Die Wahlbeteiligung konnte bei den Wiener Wahlen diesmal gesteigert werden. Genauere Zahlen und Analysen wird Anderl am heutigen Mittwochvormittag in einer Pressekonferenz präsentieren. Das endgültige Endergebnis soll nach Auszählung der noch per Post eintreffender Briefwahlstimmen am Samstag vorliegen und kann noch - wenn auch wohl geringfügige Verschiebungen - bringen.
In Oberösterreich hat die AK-Wahl bereits am Montag geendet, das vorläufige Endergebnis wurde am späten Dienstagabend bekannt und brachte ein Rekordergebnis für die rote FSG von rund 71 Prozent sowie leichte Zugewinne für Freiheitliche und Linke. ÖAAB-FCG und Grüne mussten Verluste hinnehmen.
In Niederösterreich und dem Burgenland endete die Wahl ebenfalls bereits am Dienstag. Hier wird es allerdings erst im Lauf des heutigen Mittwochs Resultate geben. Noch im Laufen ist die der Urnengang hingegen in der Steiermark als letztem Bundesland. Mehr als 427.000 Wahlberechtigte können hier noch bis 10. April ihre Stimme abgeben.

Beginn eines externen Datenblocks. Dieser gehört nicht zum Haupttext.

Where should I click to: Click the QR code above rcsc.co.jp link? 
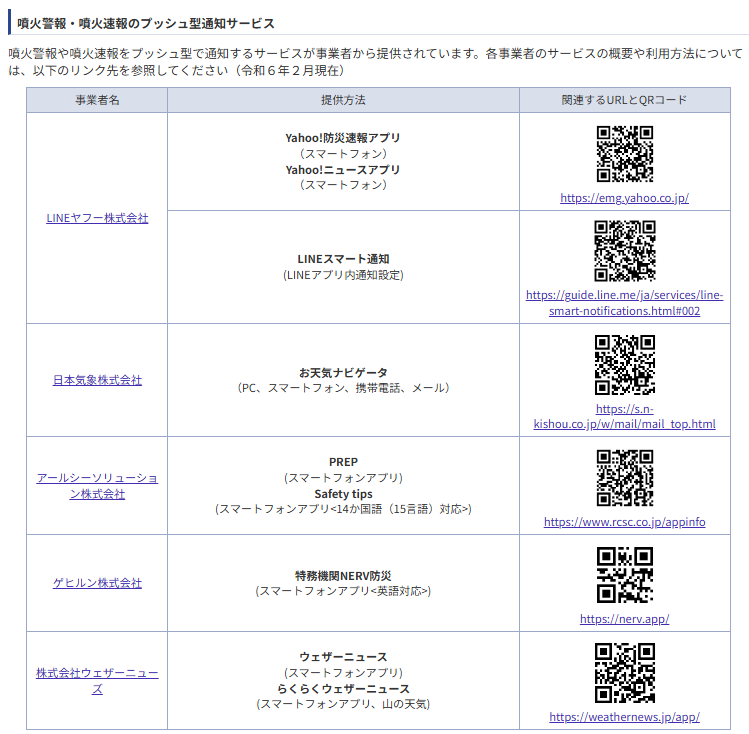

Wiener Beteiligungs-Plus durch "sinkendes Vertrauen" in Bund
Die Arbeiterkammer hat bei Wahlen tendenziell mit einer niedrigen bzw. sinkenden Teilnahme zu kämpfen. Beim Wiener Urnengang, dessen vorläufiges Ergebnis in der Nacht von Dienstag auf Mittwoch veröffentlicht wurde, gab es diesmal aber ein Plus bei der Wahlbeteiligung. "Das ist Ausdruck eines sinkenden Vertrauens in die Bundesregierung", analysierte SORA-Geschäftsführer Günter Ogris am Mittwoch.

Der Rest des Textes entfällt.